▸ **REQUIRED WORK**
Each line that has the string "Alert" must be copied from the records below.

▸ **Stored records**
┄┄┄┄┄┄
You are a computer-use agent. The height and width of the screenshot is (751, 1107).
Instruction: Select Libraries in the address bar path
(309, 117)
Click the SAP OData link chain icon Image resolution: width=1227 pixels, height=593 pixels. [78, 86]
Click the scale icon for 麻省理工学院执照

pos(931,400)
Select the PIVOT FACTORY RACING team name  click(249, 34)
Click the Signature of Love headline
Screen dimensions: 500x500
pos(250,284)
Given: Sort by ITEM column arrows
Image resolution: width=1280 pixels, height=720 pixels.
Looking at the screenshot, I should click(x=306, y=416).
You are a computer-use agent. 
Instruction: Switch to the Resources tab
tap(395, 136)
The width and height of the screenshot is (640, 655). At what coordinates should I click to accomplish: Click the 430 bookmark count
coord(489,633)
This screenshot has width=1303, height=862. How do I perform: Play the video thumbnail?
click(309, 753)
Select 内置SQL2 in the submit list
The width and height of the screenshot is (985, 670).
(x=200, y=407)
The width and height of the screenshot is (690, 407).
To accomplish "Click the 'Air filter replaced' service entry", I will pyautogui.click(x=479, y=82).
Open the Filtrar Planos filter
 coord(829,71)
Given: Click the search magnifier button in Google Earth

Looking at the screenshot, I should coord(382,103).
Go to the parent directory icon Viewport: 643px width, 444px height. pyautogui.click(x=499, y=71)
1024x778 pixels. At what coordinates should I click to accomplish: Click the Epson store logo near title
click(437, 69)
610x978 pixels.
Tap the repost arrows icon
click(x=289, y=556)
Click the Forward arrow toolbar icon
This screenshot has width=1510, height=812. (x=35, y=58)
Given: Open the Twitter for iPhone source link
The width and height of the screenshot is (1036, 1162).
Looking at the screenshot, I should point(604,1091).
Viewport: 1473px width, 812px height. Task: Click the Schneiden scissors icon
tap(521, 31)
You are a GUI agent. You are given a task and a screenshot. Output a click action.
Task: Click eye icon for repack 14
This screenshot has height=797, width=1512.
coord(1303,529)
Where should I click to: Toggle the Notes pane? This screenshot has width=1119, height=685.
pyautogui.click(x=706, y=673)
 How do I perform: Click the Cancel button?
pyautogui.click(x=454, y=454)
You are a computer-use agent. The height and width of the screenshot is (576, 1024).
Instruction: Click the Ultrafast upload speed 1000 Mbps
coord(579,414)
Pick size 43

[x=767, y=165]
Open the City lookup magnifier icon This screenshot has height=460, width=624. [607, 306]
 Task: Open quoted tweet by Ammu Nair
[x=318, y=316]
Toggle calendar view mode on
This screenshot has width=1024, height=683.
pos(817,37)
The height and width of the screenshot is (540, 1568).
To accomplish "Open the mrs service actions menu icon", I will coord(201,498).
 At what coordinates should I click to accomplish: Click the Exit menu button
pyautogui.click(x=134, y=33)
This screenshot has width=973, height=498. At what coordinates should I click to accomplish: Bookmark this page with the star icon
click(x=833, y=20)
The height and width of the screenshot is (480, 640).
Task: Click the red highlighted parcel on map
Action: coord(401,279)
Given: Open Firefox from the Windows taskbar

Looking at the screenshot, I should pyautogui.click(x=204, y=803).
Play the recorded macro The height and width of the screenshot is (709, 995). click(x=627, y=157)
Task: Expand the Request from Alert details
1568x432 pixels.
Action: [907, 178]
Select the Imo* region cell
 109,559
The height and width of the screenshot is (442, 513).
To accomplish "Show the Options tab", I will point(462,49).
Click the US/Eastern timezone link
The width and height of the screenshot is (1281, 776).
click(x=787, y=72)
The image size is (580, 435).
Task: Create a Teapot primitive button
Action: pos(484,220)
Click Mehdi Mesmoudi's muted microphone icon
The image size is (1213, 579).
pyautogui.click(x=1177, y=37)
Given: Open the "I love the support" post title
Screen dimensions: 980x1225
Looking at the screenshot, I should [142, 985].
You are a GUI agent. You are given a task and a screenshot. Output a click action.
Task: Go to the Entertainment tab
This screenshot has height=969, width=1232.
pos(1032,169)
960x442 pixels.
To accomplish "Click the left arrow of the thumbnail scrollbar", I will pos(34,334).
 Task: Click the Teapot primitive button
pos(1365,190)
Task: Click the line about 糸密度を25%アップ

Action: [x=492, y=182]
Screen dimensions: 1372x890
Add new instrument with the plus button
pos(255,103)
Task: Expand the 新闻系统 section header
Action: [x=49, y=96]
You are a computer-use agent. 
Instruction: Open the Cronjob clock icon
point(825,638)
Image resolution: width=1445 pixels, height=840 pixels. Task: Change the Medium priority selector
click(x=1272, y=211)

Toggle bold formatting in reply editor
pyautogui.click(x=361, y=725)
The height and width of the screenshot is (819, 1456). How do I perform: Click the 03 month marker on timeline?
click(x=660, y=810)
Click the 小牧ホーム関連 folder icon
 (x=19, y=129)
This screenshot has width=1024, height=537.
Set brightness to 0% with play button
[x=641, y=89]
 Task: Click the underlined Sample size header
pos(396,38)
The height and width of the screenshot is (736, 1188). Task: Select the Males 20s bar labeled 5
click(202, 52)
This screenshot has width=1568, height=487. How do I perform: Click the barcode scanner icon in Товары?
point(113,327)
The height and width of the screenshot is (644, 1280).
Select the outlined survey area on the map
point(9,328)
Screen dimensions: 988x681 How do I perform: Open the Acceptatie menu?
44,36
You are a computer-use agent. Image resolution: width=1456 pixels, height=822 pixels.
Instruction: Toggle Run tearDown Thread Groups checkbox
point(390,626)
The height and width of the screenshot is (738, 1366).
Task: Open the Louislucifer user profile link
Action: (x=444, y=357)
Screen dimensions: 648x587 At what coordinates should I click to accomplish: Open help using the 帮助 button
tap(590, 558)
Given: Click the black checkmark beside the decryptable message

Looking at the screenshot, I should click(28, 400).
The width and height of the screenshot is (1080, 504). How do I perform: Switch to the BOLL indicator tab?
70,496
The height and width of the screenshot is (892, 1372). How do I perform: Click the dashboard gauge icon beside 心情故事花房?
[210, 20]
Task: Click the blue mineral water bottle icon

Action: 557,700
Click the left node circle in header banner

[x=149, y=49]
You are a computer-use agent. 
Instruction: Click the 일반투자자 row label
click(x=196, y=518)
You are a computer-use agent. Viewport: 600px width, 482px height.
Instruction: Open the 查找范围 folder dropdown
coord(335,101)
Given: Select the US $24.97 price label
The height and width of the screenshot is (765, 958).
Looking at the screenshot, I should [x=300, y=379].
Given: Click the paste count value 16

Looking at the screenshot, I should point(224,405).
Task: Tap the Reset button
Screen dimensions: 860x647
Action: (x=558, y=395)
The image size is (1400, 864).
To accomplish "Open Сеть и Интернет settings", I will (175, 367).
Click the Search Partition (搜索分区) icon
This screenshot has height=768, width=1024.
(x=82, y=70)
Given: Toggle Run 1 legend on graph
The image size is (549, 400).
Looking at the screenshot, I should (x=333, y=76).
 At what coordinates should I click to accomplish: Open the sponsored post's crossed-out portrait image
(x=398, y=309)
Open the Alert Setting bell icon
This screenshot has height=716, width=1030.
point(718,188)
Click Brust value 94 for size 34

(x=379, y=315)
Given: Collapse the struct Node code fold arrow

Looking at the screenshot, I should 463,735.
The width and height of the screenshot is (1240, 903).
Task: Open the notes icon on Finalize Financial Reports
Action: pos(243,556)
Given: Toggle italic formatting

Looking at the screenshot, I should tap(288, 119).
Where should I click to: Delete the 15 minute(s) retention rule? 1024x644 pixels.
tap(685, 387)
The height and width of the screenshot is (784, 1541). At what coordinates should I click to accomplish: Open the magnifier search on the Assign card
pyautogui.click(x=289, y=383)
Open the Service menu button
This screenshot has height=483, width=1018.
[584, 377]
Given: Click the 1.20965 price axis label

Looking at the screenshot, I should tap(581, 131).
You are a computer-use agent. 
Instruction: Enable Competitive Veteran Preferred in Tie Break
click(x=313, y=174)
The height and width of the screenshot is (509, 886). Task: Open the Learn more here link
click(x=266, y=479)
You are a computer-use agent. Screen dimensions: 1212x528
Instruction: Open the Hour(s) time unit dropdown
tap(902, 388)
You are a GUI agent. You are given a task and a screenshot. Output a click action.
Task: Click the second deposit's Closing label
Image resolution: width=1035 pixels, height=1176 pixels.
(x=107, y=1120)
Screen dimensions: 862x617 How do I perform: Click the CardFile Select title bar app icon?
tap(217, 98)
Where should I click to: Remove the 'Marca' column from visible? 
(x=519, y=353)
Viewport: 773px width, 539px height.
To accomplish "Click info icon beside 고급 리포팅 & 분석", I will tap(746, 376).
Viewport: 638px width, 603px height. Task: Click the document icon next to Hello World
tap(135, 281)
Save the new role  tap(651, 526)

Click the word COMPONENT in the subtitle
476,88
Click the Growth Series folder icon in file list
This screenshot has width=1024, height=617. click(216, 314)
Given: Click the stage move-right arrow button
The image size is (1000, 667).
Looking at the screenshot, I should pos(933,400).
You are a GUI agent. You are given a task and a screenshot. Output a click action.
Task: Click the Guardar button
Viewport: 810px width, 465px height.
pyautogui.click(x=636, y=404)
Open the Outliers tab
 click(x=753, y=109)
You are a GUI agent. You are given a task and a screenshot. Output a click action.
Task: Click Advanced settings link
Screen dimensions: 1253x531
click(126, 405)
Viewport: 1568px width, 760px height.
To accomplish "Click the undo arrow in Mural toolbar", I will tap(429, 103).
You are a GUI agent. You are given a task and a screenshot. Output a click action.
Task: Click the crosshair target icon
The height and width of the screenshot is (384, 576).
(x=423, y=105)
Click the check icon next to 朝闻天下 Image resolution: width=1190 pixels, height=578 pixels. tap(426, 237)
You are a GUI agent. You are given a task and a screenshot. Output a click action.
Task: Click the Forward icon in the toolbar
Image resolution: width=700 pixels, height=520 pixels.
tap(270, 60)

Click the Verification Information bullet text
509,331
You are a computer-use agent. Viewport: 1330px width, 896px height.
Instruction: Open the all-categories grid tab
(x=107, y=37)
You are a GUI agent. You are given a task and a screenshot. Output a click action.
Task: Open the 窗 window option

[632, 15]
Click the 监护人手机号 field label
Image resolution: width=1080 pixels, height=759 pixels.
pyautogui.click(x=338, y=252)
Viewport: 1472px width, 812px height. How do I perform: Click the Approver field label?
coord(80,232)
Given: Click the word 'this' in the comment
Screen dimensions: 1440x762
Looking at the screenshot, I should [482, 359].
┄┄┄┄┄┄
▸ **ANSWER FOR THIS EXERCISE**
Task: Expand the Request from Alert details
Open the Alert Setting bell icon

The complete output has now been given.